Getting started with the V800 requires manually inputting the start and end of any exercise. And the kinds of exercise reach epic proportions. These include the generic workouts, like cycling, running, and swimming. In addition, though, the V800 can track the user’s ascent and decent and GPS coordinates, which makes it fantastic for hiking, mountain climbing, or any kind of exercise involving vertical, outdoor movement. It can also customize the particulars of each exercise, although I found that the presets more than adequate. Users can store their favorite workouts in a Favorites folder, which allows quick access to their most used exercise routines.
An additional layer of preparation is required, though, before the V800 can accurately measure a wearer’s exercise data. The user must enter (through the web interface) which arm the watch attaches to and the individual numbers for each exercise. For example, when swimming, the user needs to input the length of the swimming pool.
Should You Buy a Polar V650 or V800?
It depends on whether or not you need a dedicated fitness wearable. However, there’s a lot of devices in the same market segment as the V800 and the V650, so you’ll want to look closely at the V800 and V650 to see if they meet your needs.
The V800 – like other multisport fitness trackers – offers users the ability to receive accurate heart-rate measurements, along with notifications from their smartphone.
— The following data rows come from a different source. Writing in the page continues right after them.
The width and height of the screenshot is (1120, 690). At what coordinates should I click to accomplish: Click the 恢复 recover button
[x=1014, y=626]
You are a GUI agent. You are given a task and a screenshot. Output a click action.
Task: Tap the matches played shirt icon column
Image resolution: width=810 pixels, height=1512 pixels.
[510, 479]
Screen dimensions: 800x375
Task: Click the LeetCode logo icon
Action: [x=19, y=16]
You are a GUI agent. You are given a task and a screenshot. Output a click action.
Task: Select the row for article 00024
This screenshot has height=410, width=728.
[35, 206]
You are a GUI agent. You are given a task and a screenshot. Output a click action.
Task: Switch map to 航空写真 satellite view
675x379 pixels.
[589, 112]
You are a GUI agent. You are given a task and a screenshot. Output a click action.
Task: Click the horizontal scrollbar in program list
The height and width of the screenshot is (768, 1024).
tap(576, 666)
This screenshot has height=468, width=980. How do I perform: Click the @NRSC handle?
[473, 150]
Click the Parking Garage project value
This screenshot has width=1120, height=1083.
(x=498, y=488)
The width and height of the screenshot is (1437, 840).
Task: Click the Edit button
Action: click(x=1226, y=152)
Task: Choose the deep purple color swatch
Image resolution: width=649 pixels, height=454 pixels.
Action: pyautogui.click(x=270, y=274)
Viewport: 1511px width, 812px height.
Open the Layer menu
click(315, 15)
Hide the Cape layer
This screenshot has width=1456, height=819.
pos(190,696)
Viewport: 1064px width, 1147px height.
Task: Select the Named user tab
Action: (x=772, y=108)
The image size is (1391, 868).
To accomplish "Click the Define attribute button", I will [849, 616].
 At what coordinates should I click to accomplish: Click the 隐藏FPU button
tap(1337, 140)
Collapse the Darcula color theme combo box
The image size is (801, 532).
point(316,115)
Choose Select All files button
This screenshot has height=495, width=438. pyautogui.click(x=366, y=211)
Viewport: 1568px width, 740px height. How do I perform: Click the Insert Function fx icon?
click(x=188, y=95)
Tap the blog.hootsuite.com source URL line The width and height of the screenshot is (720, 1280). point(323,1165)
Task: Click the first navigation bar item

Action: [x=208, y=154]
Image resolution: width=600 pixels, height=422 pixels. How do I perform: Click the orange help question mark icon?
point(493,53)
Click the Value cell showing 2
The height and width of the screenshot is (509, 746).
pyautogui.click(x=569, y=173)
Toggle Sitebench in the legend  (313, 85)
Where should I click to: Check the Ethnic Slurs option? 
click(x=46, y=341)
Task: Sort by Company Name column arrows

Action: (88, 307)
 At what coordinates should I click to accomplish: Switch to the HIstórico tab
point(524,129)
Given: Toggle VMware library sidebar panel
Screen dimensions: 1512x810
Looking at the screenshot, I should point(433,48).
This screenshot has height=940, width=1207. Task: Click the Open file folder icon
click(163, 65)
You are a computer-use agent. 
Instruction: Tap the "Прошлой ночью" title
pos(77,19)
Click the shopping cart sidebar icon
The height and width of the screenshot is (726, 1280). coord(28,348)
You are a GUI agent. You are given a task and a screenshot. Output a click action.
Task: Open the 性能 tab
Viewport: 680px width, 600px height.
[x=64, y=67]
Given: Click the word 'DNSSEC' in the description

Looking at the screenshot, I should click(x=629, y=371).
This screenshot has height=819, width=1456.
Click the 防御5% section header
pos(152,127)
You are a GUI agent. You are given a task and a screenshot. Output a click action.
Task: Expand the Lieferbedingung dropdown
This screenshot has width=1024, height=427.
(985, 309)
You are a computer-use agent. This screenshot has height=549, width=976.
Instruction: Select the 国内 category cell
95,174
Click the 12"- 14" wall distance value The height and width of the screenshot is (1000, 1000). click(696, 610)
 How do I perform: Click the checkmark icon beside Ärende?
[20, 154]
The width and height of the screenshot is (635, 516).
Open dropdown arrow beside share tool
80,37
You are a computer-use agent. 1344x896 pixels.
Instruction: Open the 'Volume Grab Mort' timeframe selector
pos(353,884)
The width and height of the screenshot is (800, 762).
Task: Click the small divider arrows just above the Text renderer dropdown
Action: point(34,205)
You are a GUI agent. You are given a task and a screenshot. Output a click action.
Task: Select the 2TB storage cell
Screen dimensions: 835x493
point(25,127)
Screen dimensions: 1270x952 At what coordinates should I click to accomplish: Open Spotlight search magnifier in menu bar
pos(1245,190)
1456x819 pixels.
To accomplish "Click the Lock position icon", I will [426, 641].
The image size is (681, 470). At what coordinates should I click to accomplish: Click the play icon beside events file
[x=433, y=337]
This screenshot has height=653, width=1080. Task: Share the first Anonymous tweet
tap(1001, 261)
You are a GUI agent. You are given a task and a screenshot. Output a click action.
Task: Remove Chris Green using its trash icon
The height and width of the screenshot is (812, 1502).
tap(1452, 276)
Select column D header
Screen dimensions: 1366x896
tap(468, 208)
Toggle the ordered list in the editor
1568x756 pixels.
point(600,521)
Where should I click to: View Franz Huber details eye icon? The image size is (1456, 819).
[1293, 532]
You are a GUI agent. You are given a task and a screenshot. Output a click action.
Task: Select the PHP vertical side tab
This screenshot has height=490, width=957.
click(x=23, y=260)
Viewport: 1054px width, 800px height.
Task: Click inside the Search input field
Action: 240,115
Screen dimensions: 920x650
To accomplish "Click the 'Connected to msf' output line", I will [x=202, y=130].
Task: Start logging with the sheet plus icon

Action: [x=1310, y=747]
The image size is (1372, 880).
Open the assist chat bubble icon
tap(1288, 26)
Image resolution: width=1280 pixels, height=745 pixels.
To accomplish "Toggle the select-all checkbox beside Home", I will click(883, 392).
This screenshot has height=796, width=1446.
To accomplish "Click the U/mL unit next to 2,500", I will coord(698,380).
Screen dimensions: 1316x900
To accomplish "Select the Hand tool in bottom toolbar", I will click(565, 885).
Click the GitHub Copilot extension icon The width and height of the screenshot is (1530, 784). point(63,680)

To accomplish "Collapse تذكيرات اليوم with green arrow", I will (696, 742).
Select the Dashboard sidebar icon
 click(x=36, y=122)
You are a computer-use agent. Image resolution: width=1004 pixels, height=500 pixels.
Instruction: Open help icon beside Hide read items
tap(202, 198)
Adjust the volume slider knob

It doesn’t include any kind of automatic engagement of its fitness tracking. Users need to first strap on the EKG sensor and then manually control their exercise routine. For users who prefer a set-and-forget wearable, like the Basis B1 (our Basis B1 review), the V800 isn’t for you. Those who prefer manually inputting the beginning and ending of exercise, then the V800 offers a better constructed wearable, with a solid software infrastructure, than many of the alternatives.
The V800, without question, ranks as one of the best built, and most rugged, wearables around – but it requires a lot of user interaction to properly utilize. As such, it’s most appropriate for triathletes, or other multisport enthusiasts. It’s not for weekend warriors or anyone looking for sleep tracking.
The V650, unfortunately, targets a narrower group than those who might want the V800. In general, cycling computers don’t really do anything in terms of health tracking that your smartphone can’t. The advantages it possesses over a smartphone include three categories: weather protection, outdoor viewing quality, and better battery life. If those three features appeal to you, then Polar’s V650 might just satisfy your needs.